◆ YOUR INSTRUCTIONS ◆
Of all the entries below, only the lines from the one with "You are a GUI" up to and including the one with "This screenshot has height=933, width=1225." are to be duplicated exactly.

◆ INFORMATION SHOWN ◆
● ● ● ● ● ● ●
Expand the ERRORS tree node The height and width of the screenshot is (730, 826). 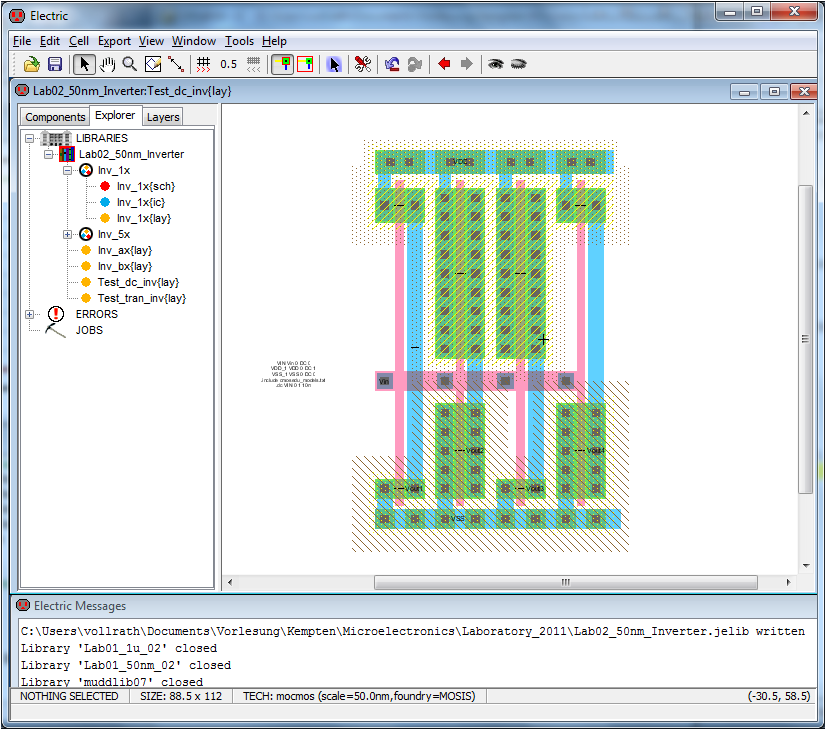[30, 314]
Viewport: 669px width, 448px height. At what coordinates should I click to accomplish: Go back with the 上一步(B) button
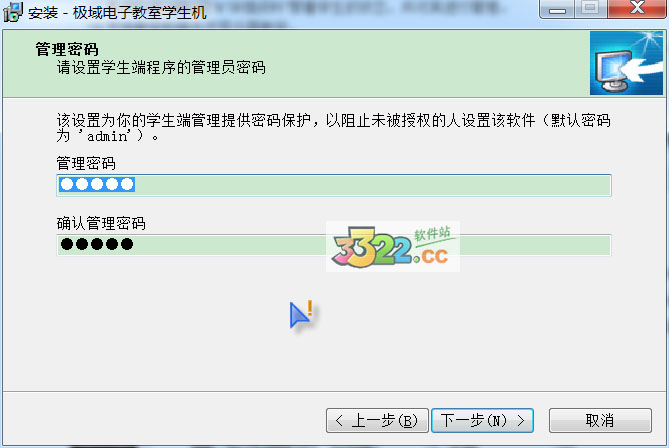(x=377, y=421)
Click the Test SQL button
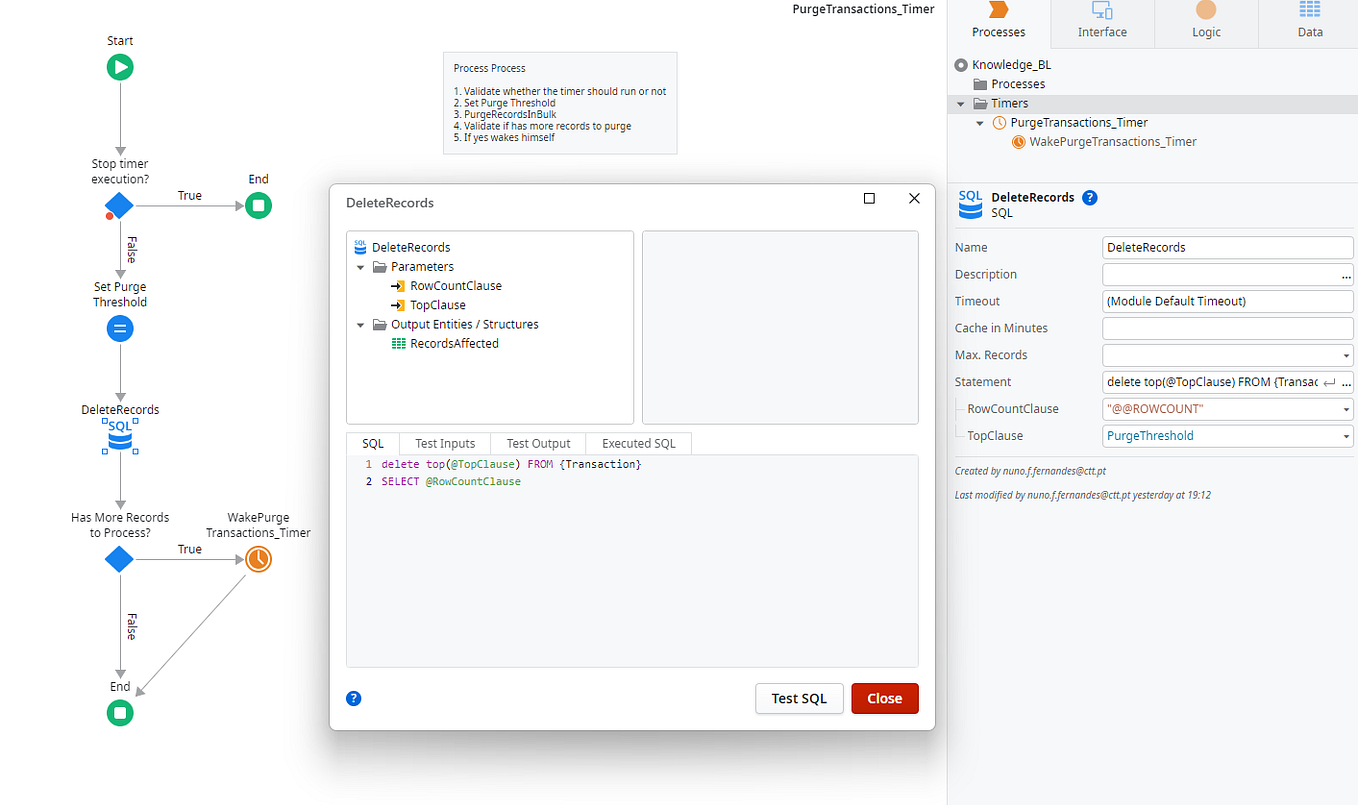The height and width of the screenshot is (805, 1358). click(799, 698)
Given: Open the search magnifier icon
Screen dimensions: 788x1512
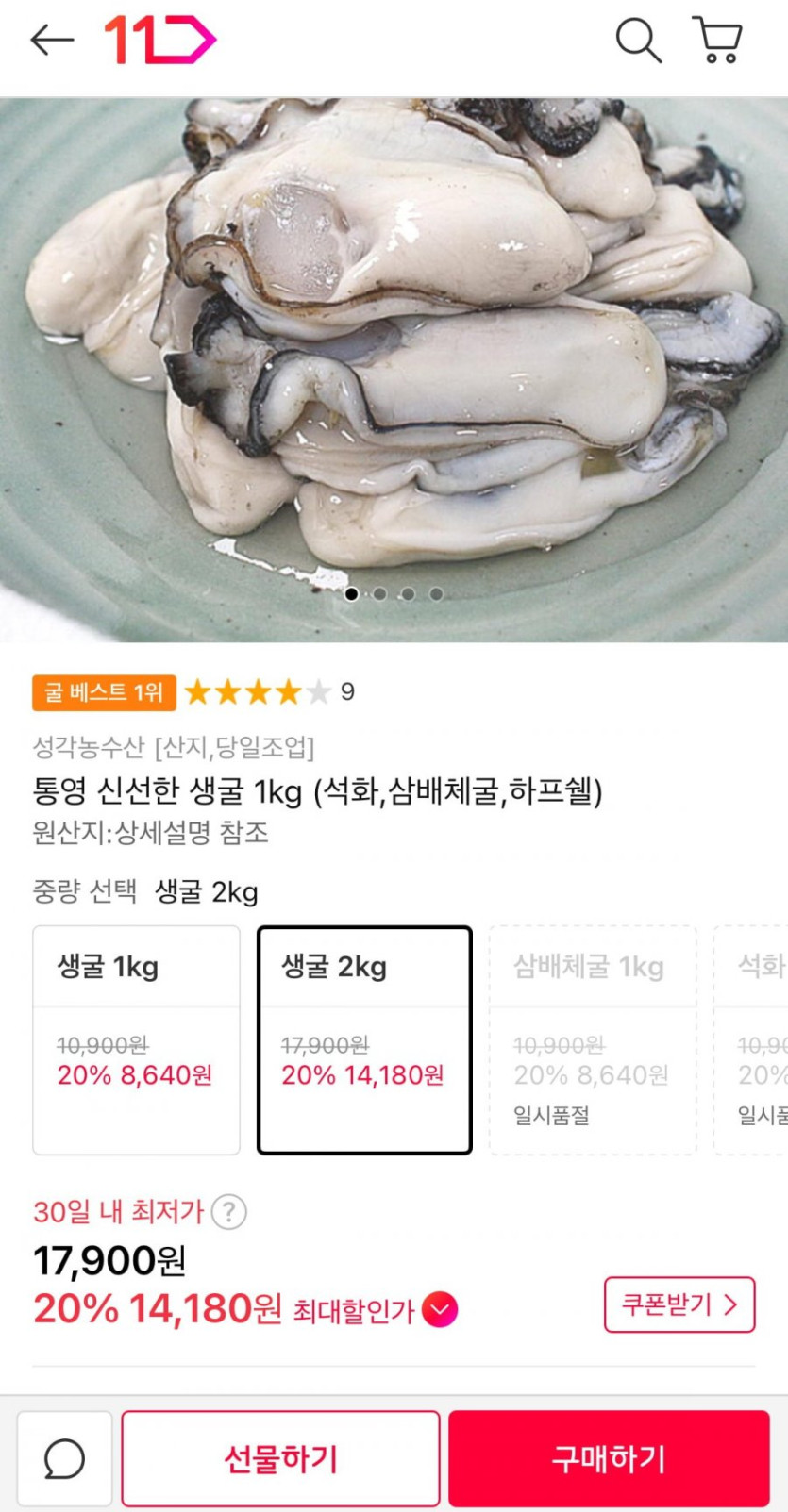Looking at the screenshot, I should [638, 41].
● ● ● ● ● ● ●
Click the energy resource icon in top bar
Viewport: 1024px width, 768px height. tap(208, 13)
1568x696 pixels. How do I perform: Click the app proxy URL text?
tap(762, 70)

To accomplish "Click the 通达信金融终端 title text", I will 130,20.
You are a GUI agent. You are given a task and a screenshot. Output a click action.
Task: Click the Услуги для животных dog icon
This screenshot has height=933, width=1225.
● ● ● ● ● ● ●
◆ FINISHED TASK ◆
You are a GUI agent. You are given a task and a screenshot. Output a click action.
Task: Click the Услуги для животных dog icon
This screenshot has height=933, width=1225.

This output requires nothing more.